I have 3 tables which need to be linked in an SQL statement (I'm using PHP - MySQL if it helps). I need to extract all orders where the vendor field from the third table equals '3', as below:
orders - orders_items - items
order_id -> order_id
item_id -> id
vendor = '3'
There are many ways to do this I believe with various WHERE and JOINS but I'm asking for the most efficient methods in comparison to my method below:
SELECT
orders.order_id
FROM
items, orders
INNER JOIN
orders_items
ON
orders.order_id = orders_items.order_id
WHERE
orders_items.item_id = items.id
AND
items.vendor = '3'
GROUP BY
orders.order_id
Using , notation is not universally considered bad practice, but I think it's quite a minority now that agree with it. Even Oracle (whose users seems to be the most vocal supporters of that syntax) recommend to not use it.
But I don't know anyone who would support mixing , and ANSI-92's JOIN syntax. It's just asking for trouble.
SELECT
orders.order_id
FROM
orders
INNER JOIN
orders_items
ON orders.order_id = orders_items.order_id
INNER JOIN
items
ON orders_items.item_id = items.id
WHERE
items.vendor = '3'
GROUP BY
orders.order_id
The SQL Optimiser doesn't execute that exactly as you specified it. SQL is just a expression from which the SQL Optimiser derives a plan to give a result that fits. By writing it as above the optimiser will find what it sees as the best order to filter, join, sort, etc, and which are the best indexes, etc to use to do those things.
EDIT
I've noticed people supporting DISTINCT over GROUP BY.
While DISTINCT is slightly shorter, it is not any quicker, and does place restrictions on you. You can't later add COUNT(*) for example, but with GROUP BY you can.
In short, GROUP BY can do anything DISTINCT can, but that's not true the other way around. I only use DISTINCT in very trivial pieces of code so I can get a shole query on one line. Even then I often later regret it a little as the code develops and I need to rever to GROUP BY.
select o.order_id from orders o inner join orders_items oi on o.order_id = oi.item_id inner join items i on oi.item_id = i.id where i.vendor='3';
Many ways to do the same like joins, sub query, in clause. Depends on the need like terms of time or terms of memory which will best to use also major dependance on the INDEX columns of table and amount of data join table having.

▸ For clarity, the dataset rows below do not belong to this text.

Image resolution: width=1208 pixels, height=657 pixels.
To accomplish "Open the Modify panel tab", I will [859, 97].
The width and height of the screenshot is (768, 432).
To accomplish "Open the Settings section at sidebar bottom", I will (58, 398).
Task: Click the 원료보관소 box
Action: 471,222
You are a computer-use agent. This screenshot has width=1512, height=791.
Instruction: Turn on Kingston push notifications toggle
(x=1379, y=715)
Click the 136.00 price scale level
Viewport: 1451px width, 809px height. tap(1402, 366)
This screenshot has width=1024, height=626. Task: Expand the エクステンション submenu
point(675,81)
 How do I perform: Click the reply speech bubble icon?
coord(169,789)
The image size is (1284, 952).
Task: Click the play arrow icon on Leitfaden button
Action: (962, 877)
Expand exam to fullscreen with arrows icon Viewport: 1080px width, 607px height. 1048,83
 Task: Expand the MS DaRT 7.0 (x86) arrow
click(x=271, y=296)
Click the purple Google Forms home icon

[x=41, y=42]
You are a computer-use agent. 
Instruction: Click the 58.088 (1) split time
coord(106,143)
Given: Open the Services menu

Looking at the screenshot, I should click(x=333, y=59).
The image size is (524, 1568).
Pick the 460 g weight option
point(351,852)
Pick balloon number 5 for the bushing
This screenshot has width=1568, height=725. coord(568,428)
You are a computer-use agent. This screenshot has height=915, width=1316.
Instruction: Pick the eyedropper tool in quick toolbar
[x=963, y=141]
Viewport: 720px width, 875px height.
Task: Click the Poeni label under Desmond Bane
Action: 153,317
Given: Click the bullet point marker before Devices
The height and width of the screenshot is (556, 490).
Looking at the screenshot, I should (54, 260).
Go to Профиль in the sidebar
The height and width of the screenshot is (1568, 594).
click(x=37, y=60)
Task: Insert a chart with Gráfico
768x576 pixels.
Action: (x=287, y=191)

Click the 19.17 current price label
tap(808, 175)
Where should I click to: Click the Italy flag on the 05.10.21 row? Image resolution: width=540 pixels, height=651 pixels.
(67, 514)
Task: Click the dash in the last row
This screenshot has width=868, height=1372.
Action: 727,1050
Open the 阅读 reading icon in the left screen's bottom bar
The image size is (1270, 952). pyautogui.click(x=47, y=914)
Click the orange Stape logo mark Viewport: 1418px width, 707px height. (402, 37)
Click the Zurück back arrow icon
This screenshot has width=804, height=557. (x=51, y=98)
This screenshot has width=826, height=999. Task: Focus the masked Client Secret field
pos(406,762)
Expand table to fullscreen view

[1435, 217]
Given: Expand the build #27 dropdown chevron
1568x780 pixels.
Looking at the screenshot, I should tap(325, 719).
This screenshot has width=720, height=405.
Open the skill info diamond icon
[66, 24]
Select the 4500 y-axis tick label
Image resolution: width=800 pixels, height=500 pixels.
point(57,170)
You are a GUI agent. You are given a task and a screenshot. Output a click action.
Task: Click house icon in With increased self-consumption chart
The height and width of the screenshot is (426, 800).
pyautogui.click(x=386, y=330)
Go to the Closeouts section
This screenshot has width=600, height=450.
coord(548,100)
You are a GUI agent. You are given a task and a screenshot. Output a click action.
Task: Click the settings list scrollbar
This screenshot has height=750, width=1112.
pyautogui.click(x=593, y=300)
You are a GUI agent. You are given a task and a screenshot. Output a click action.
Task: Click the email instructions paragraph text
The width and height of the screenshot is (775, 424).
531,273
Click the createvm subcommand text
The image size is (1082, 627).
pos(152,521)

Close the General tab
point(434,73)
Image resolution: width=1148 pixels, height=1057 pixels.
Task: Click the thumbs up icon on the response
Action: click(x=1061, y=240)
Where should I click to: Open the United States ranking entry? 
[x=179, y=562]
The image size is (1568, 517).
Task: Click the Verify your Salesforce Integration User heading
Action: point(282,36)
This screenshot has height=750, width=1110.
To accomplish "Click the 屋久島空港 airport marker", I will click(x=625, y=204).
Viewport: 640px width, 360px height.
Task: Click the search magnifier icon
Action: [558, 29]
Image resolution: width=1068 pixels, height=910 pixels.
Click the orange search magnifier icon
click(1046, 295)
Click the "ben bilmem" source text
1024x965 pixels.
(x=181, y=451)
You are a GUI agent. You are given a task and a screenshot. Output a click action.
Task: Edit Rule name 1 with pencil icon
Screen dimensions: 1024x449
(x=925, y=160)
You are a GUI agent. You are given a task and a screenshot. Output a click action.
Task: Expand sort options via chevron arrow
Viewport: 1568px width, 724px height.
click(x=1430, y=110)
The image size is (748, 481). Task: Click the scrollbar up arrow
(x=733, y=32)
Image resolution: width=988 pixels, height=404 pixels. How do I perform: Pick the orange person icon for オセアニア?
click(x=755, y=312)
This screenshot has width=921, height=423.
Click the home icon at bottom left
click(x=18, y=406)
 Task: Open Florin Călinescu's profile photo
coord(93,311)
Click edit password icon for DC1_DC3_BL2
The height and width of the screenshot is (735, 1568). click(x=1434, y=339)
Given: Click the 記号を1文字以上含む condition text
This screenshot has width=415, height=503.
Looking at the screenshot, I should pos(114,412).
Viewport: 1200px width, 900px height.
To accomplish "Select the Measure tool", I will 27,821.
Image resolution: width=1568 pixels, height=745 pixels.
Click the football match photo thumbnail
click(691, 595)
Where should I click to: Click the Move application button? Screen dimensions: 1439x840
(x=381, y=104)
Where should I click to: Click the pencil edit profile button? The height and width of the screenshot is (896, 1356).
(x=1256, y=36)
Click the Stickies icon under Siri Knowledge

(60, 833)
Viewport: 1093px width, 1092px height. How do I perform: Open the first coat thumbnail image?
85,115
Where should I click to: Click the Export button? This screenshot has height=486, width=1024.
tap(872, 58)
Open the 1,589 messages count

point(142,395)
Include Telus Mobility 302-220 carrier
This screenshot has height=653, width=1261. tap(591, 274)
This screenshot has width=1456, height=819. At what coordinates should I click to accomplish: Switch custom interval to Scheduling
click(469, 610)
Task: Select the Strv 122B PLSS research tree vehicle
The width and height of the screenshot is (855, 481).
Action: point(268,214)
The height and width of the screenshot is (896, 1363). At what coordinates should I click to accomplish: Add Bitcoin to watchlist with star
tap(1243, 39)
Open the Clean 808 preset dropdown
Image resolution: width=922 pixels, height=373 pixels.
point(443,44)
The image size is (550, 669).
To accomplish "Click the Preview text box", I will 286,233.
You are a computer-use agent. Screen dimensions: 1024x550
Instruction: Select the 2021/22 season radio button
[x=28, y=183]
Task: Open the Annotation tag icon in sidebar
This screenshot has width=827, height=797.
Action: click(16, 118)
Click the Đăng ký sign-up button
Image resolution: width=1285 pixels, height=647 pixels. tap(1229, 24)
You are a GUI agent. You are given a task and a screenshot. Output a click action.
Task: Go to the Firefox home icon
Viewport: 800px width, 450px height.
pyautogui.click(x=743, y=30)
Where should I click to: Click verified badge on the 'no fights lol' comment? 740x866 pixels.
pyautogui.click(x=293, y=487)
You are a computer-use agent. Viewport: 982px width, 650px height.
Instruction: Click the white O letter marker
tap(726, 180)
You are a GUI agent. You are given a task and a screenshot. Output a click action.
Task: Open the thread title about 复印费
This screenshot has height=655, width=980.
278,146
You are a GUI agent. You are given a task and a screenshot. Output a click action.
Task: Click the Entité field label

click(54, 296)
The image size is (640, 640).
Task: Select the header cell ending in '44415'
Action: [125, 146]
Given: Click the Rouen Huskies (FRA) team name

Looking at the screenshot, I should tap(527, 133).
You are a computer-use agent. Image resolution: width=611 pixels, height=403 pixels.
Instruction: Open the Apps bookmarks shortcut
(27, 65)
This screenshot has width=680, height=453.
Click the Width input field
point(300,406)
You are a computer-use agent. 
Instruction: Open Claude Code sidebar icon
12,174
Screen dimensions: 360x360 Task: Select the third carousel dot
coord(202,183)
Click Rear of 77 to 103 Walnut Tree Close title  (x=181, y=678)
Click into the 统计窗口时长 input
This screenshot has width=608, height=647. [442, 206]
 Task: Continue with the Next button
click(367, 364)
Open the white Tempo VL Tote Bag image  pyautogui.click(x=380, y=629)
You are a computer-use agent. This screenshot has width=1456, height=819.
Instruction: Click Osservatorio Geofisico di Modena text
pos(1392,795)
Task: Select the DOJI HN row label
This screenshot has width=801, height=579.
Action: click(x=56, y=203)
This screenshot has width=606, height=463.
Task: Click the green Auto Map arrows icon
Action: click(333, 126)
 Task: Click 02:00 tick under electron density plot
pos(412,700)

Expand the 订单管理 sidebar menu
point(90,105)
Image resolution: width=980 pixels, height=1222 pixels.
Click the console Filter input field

You don't need the GROUP BY, just make a DISTINCT if you need to remove duplicates:
SELECT DISTINCT o.order_id
FROM orders o
INNER JOIN orders_items oi ON oi.order_id = o.order_id
INNER JOIN items i ON i.id = oi.items_id
where i.vendor = '3'
And also, use INNER JOIN on all tables :)
This is efficient and will work too::
SELECT
DISTINCT(orders.order_id)
FROM
items
INNER JOIN orders_items on (items.id=orders_items.item_id )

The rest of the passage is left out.